→ Task instructions
Return only that part of the material below which starts with the line containing "Task: Click the FAVORITE label text" and goes on through the line containing "The width and", restated exactly.

→ Data supplied
____________

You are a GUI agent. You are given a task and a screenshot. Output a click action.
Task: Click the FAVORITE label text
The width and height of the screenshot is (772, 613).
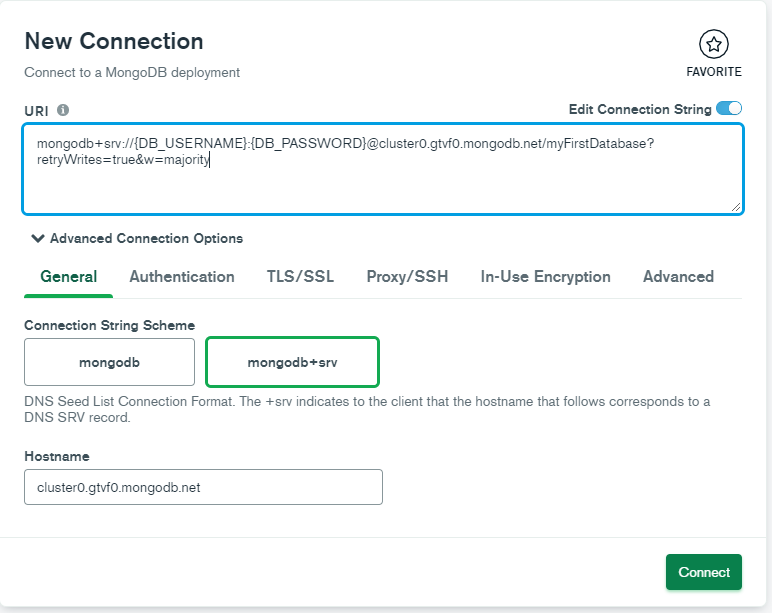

____________

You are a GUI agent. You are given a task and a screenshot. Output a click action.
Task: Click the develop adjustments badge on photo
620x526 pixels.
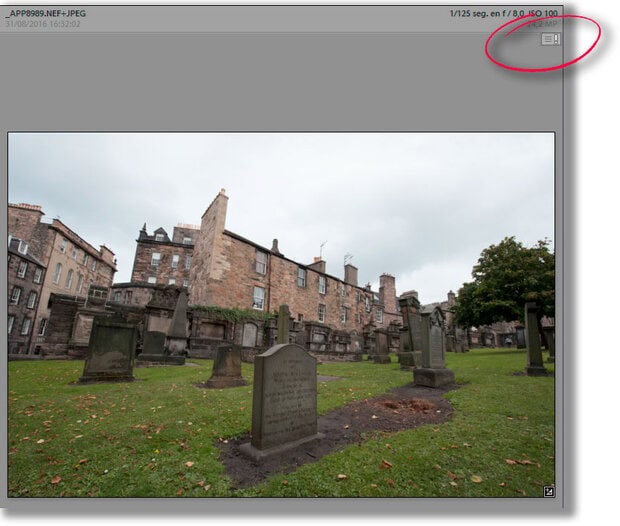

____________

→ Solution below
Task: Click the FAVORITE label text
The width and height of the screenshot is (772, 613).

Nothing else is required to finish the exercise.